C’est déjà arrivé à nos mouvements avant, et ça arrivera encore. Comme James Baldwin disait : “S’ils viennent pour vous le matin, ils viendront pour vous la nuit”. C’est pourquoi nous devons compter sur la solidarité et les alliances. L’industrie des énergies fossiles adorerait nous voir isolés dans la croyance selon laquelle nous pouvons gagner chacun de notre côté sur des “problèmes séparés”. Il est temps maintenant pour le mouvement climatique de nous montrer – de montrer que les communautés noires aux Etats Unis, et n’importe quelle autre communauté, ne sont pas “les autres” ! Il y a encore énormément à apprendre sur comment se rassembler, mais nous avons déjà commencé à sentir comment nos luttes sont liées entre elles à leurs racines. Si nous savions déjà tout sur comment naviguer dans la crise climatique et écologique, nous aurions déjà pris le bon cap. Il est temps maintenant pour nous d’écouter la sagesse des mouvements qui co-créent le monde dans lequel nous voulons tous vivre. A mesure que les crises s’intensifient et que le changement climatique s’aggrave, nous ferions bien de soit nous attendre à beaucoup plus de violence d’Etat et de répression, soit de nous organiser maintenant pour l’éviter.
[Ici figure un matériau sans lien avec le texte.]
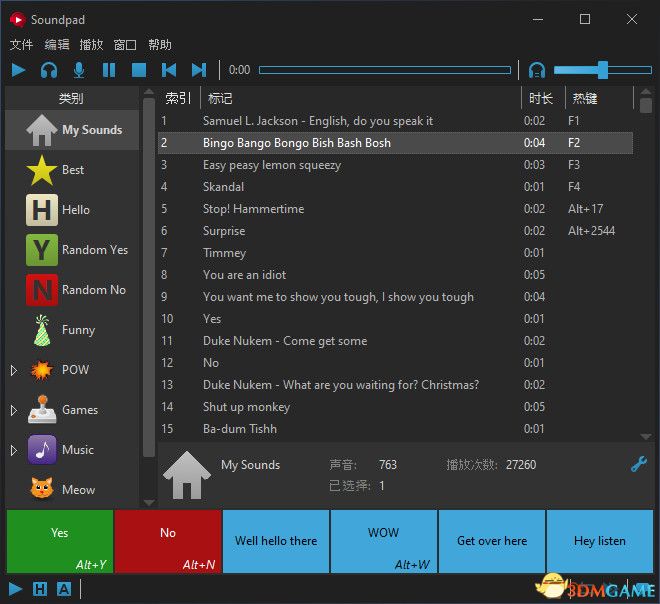Image resolution: width=660 pixels, height=604 pixels.
Task: Skip to the next sound
Action: (199, 70)
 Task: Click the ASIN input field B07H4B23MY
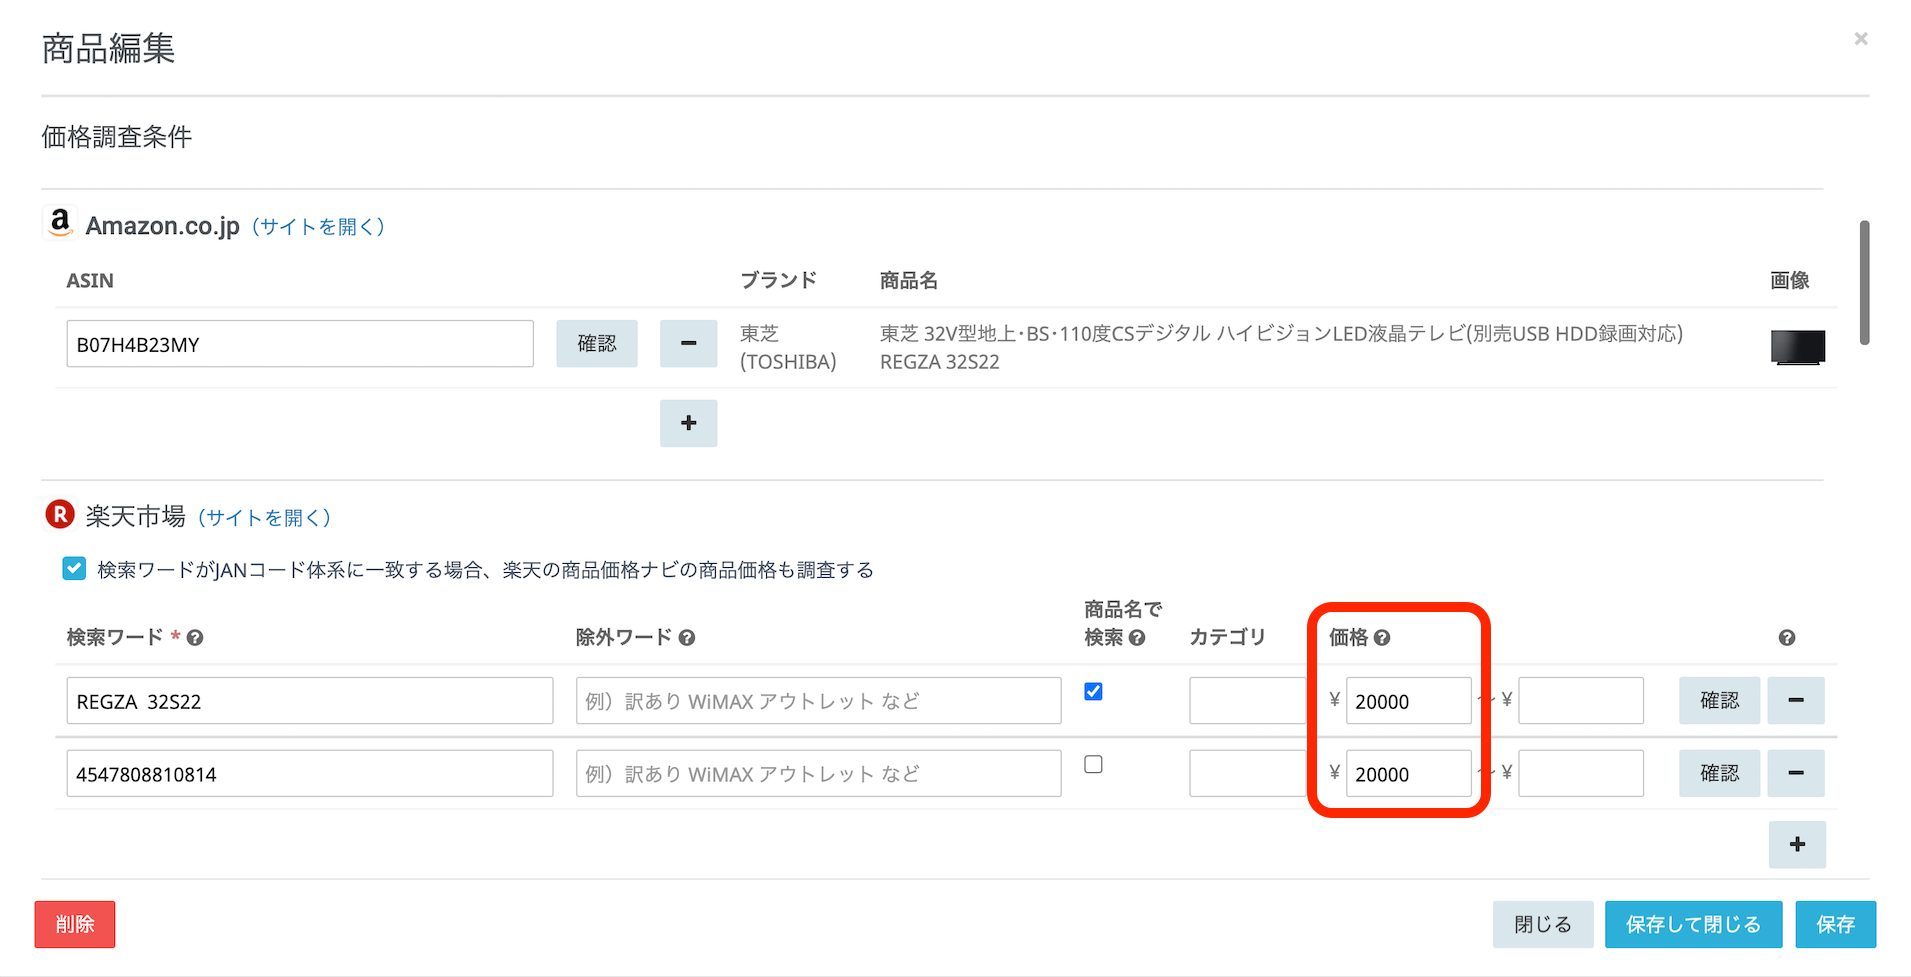tap(299, 344)
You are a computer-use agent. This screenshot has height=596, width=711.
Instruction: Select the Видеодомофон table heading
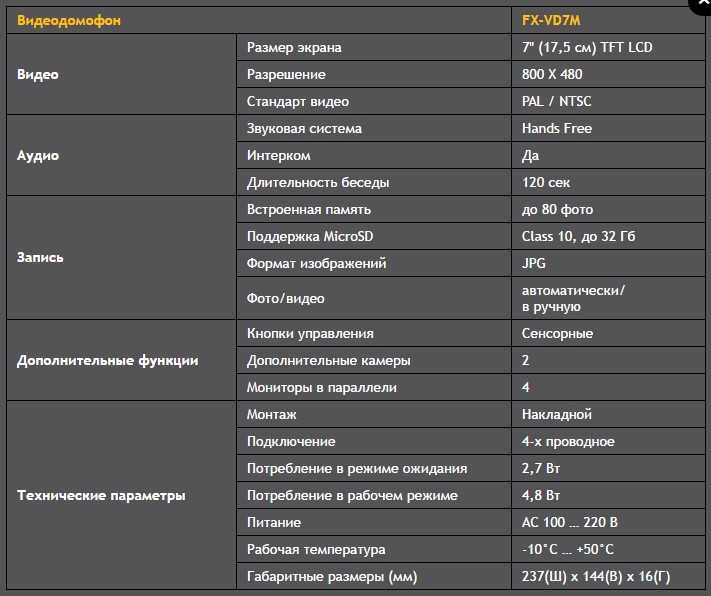tap(69, 20)
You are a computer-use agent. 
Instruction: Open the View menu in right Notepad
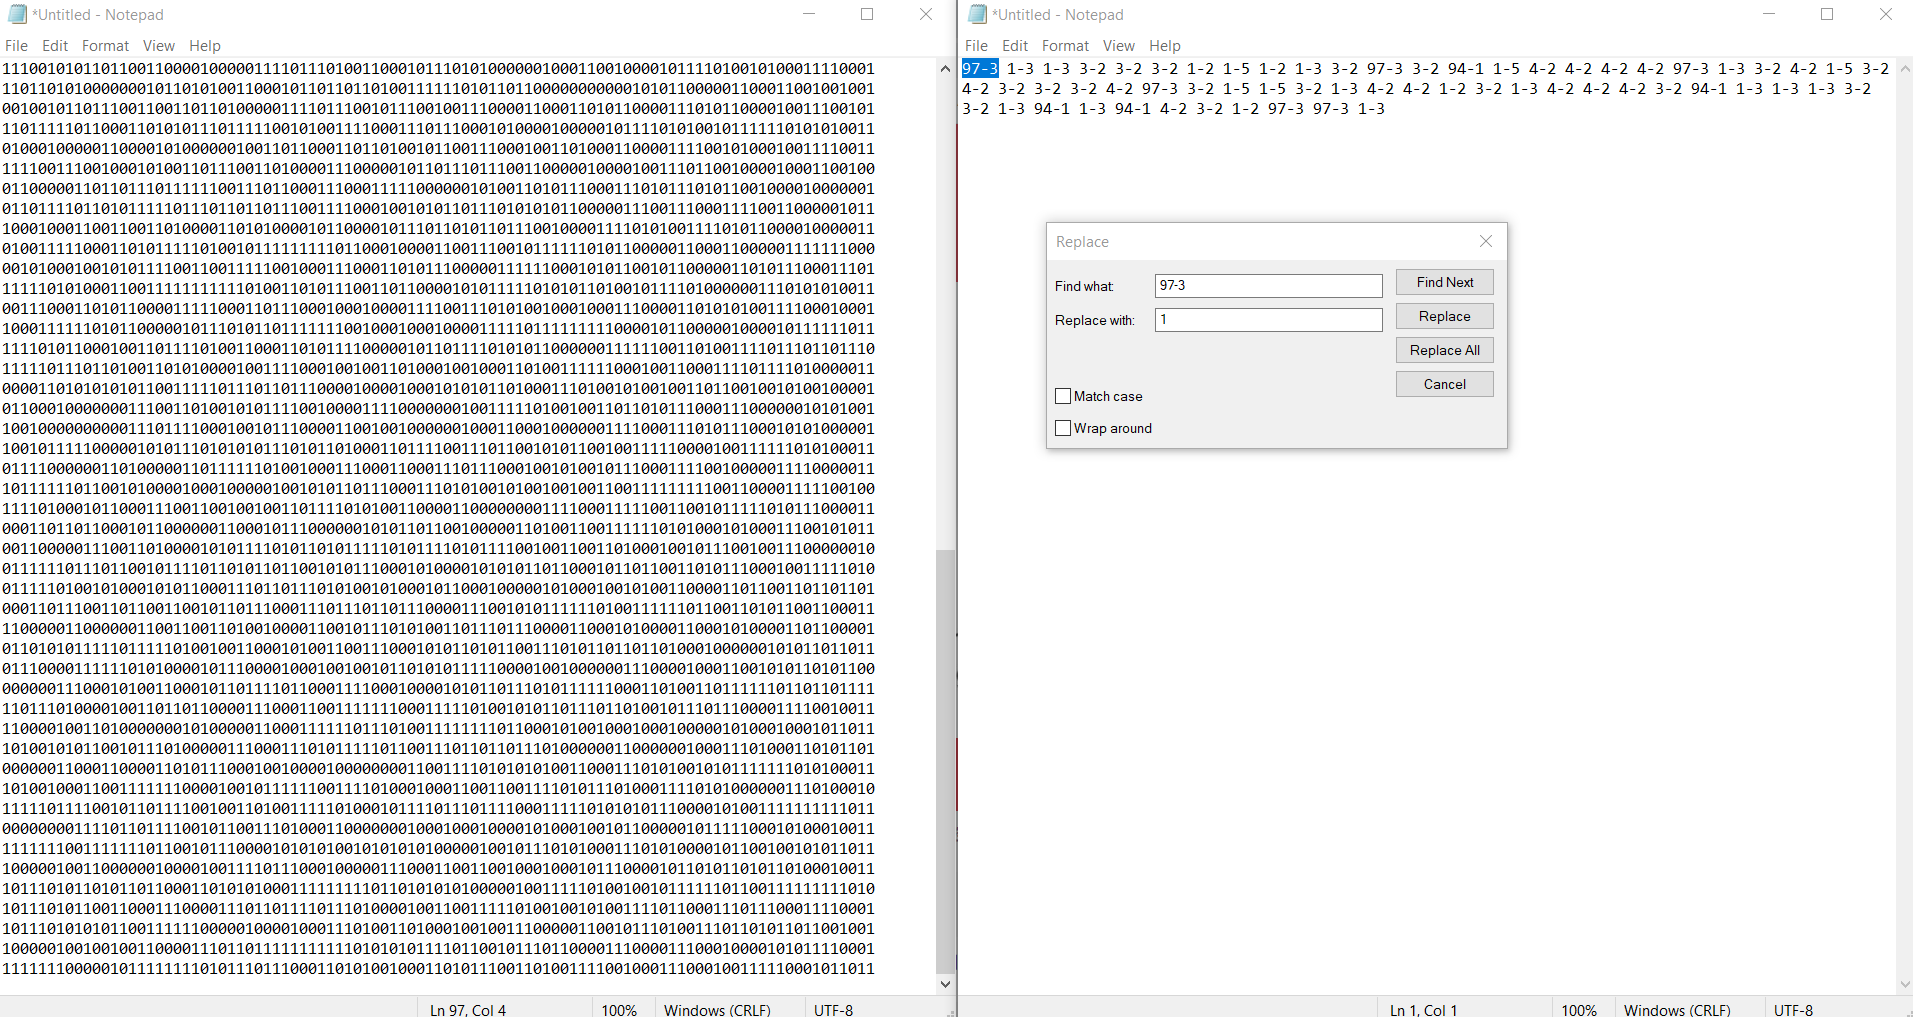(1118, 46)
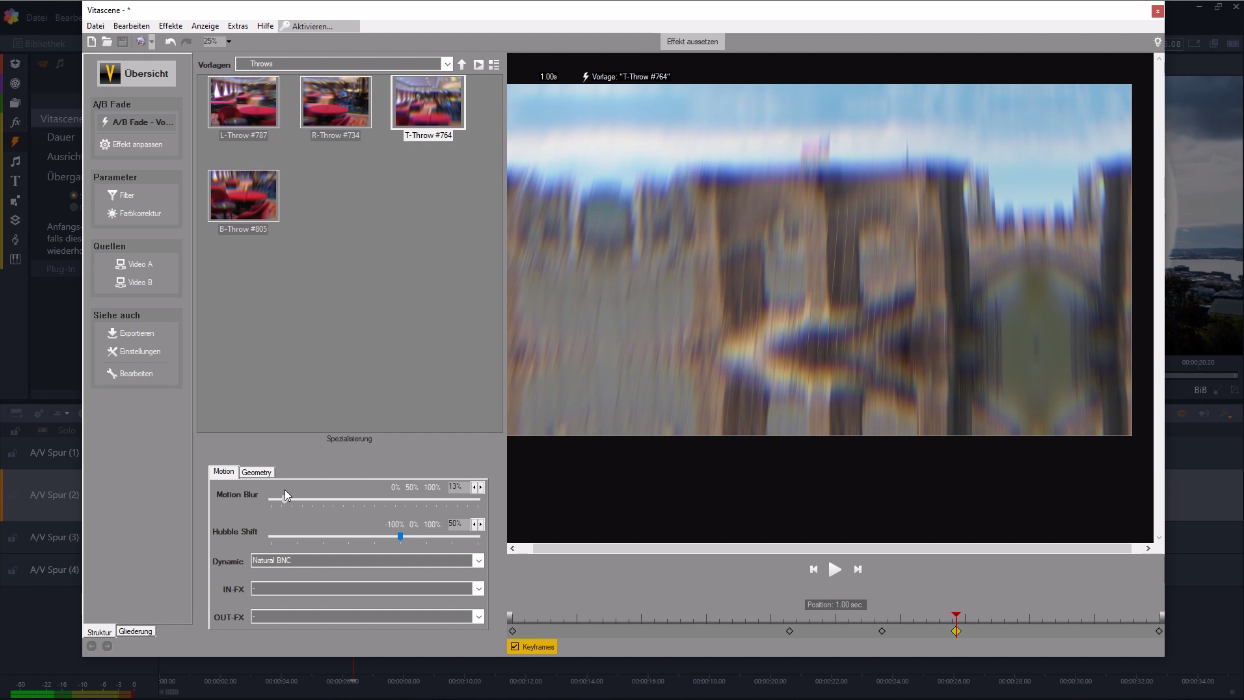1244x700 pixels.
Task: Select Video B as source
Action: [x=136, y=281]
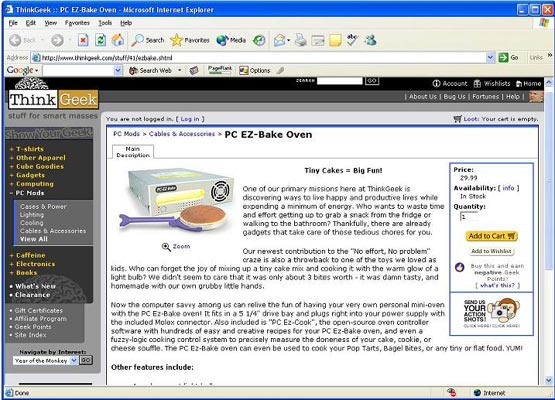The width and height of the screenshot is (555, 400).
Task: Click the Quantity input field
Action: [x=469, y=217]
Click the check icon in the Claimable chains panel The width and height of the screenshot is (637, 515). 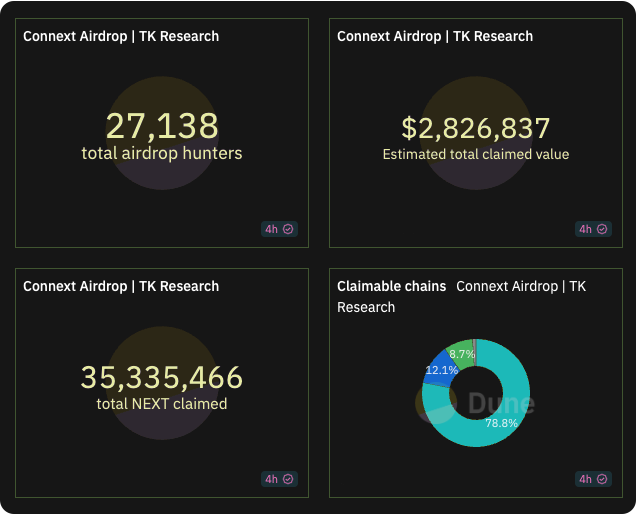coord(603,479)
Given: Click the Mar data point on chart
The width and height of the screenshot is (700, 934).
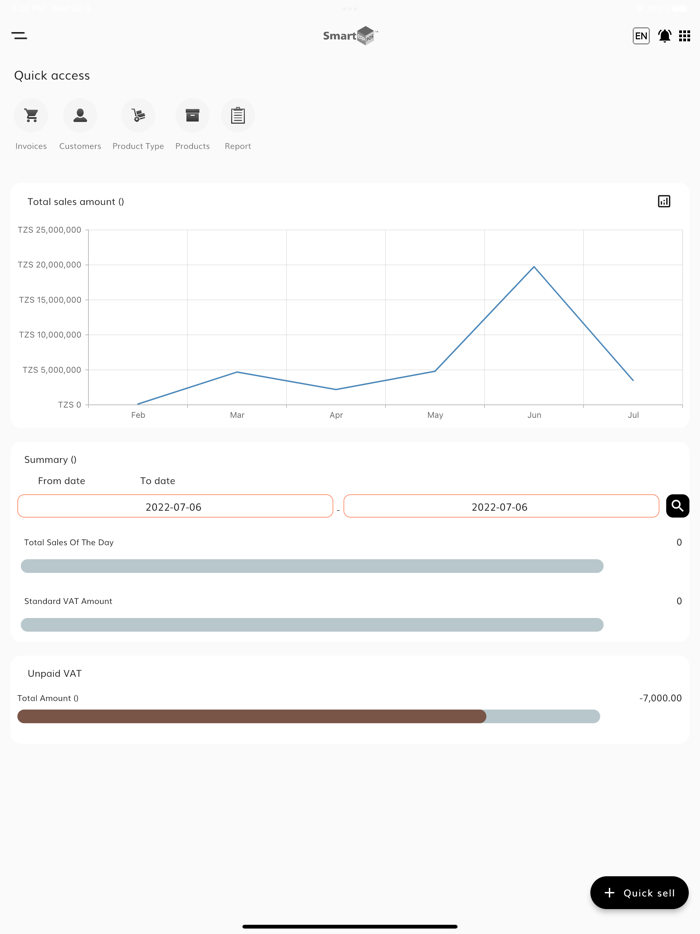Looking at the screenshot, I should pyautogui.click(x=237, y=372).
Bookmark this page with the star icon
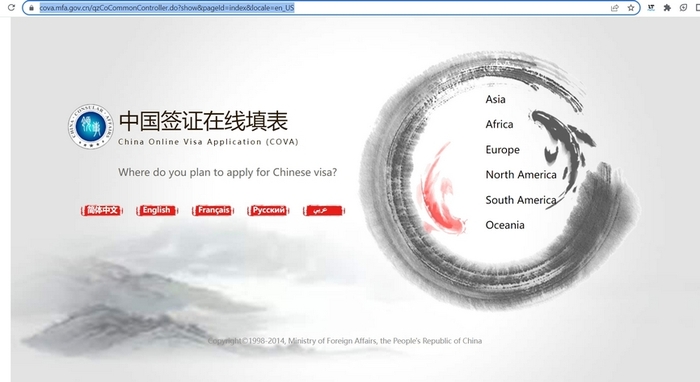Image resolution: width=700 pixels, height=382 pixels. (631, 8)
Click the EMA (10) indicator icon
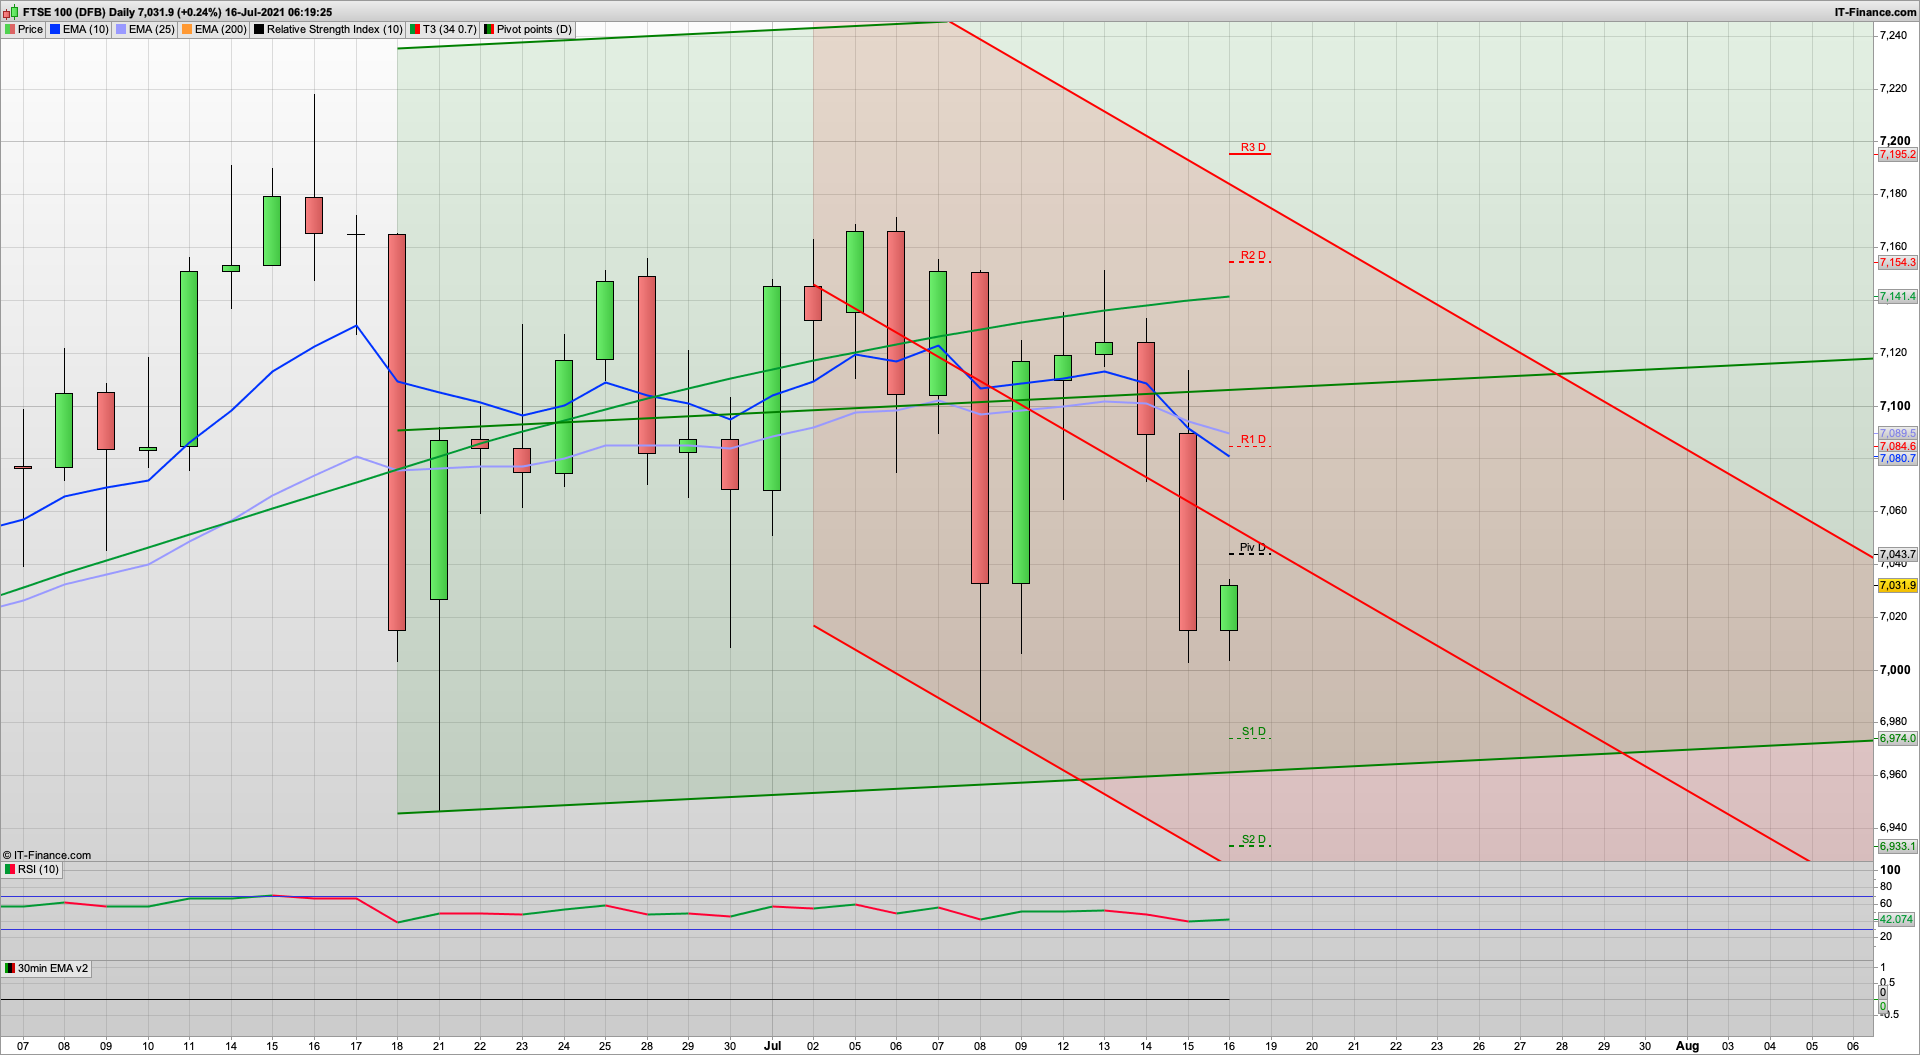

La première étape pour comprendre est d’écouter. La seconde est de creuser. Je pourrais vous parler toute la journée d’analyses stratégiques brillantes et de leaders qui ont émergés dans les communautés historiquement oppressées. Je pourrais vous parler… mais il n’y a qu’une seule façon d’arpenter le chemin qui permet de comprendre l’importance de la solidarité : il faut marcher par soi-même. Ne ratez pas ce voyage unique. Ne ratez pas cette opportunité faire grandir notre pouvoir collectif. Si nous nous adaptons à la crise climatique et développons notre résilience, ce sera parce que nous aurons suffisamment compris nos ennemis et développé notre pouvoir collectif pour les faire chuter et faire grandir notre vision. Prenez un moment pour lire les demandes des Dream Defenders, des Freedomside, et de Organizing Black Struggle. Renseignez vous sur la solidarité et les alliances inter-raciales, identifiez les ressentis anti-noirs dans vos espaces. Prenez un moment, aujourd’hui, pour réfléchir à comment nous devrions vraiment affronter la crise climatique. Demandez vous si vous êtes prêt à emprunter ce long chemin, et entreprendre cet immense travail.
Je crois en nous.
J’ai la chance d’entendre – au milieu du vacarme de ma colère, de mes frustrations, de ma peine, de ma détermination, de ma fatigue – un appel plus puissant que les autres : Je crois en Nous. Se battre pour le climat demande beaucoup de courage, et je suis en permanence inspiré par la capacité de mes collègues et camarades à prendre en compte toutes les contradictions, la complexité et le poids de la réalité pour s’attaquer au problème. Je suis exalté par l’alignement et l’approfondissement des mouvements inter-sectoriels dont j’ai été témoin ces dernières années. Plus nous nous autorisons à être complexes (et moins à l’aise), plus les choses deviennent en réalité simples : nous sommes tous dans le même bateau, et nos combats sont liés. Nous ne savons pas tout, mais ensemble, nous en savons assez.